▸ **Document**:
━━━━
Denture Necklace

Denture Necklace
Time to have a denture adventure with this Denture Necklace. Ohhhhhhh gummy! Now when I need a top set cuz I’m trying to chomp down on a Burger King Whopper, I can just grab my necklace and shove ’em in my face. Like those librarians that have their glasses on their necklace, just more disgusting.

Nah. I would never do that. I’m just teething teasing.

Purple Slug Earrings

Purple Slug Earrings
That’s a cool pair of Purple Slug Earrings. You know what you call a purple slug right? A purple nurple! *Everyone cover your nips as I go on a rampage* Now that I have that out of my very juvenile system… I actually got out the the juvenile system a few years back cuz they couldn’t try me as an adult. I’m a free man now. I was known as the Purple Nurple Burglar. I would break in at night and do the twist, if you know what I mean. Then run. The statute of limitations ran out and the color has returned to all of the boobies that I wronged.
━━━━
▸ **Data segment**:
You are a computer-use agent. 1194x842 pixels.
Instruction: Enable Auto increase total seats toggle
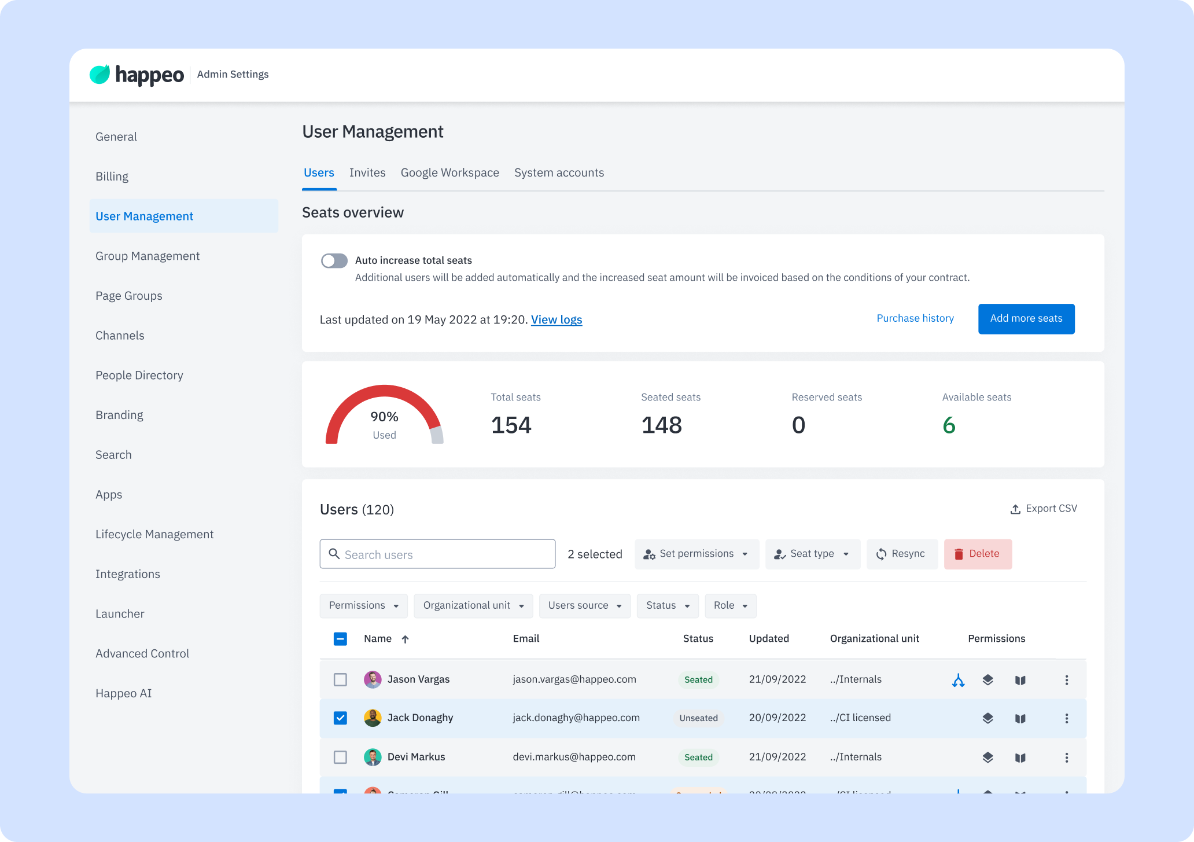click(334, 261)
━━━━
▸ **Prompt A**: In the novelty jewelry text, what fast-food item does the writer mention wanting to chomp down on?
▸ **Prompt B**: Write what comes next in the novelty jewelry text, picking up after its final sentence.

▸ **Exercise result A**: A Burger King Whopper.

▸ **Exercise result B**:
Creepy Crochet – Cup o’ Fingers

Creepy Crochet - Cup o' Fingers
Cup o’ Fingers anyone? Anybody? No? Too gross? It’s all good, it’s just some creepy crochet that a creeper crafted up. I’m not much into finger food myself. I mean, I’ll eat it with my fingers, sure. Then wipe the grease all over my shirt. What? “Shirts ain’t nothin’ but giant napkins you wear!” Sage advice if I ever heard it. That little gem came from my 400 pound uncle. Probably not the best role model. He was so fat, he had trouble moving, basically had to sit still Buddha style and have food brought to him. Sometimes I would rub his tummy for luck as I passed by. That man wore the same napkin for 20 years… Until napkins stopped fitting him.

Bronze Slug Rings

Bronze Slug Rings
Bronze Slug Rings baby! Slugs slithering all in between your fingers that you can use for brass knuckles should some dude mess with you in a dark alley somewhere. What? You want slugs to the face bro? BAM. SLUGGO! These slugs will never let you down. Unless somebody throws salt all over your hands.

This ring is sweet. I just wish I had known about this before I made my slug ring the old fashioned way. By shoving both hands in the garden and pulling ’em back up with nasty gooey slugs between my fingers.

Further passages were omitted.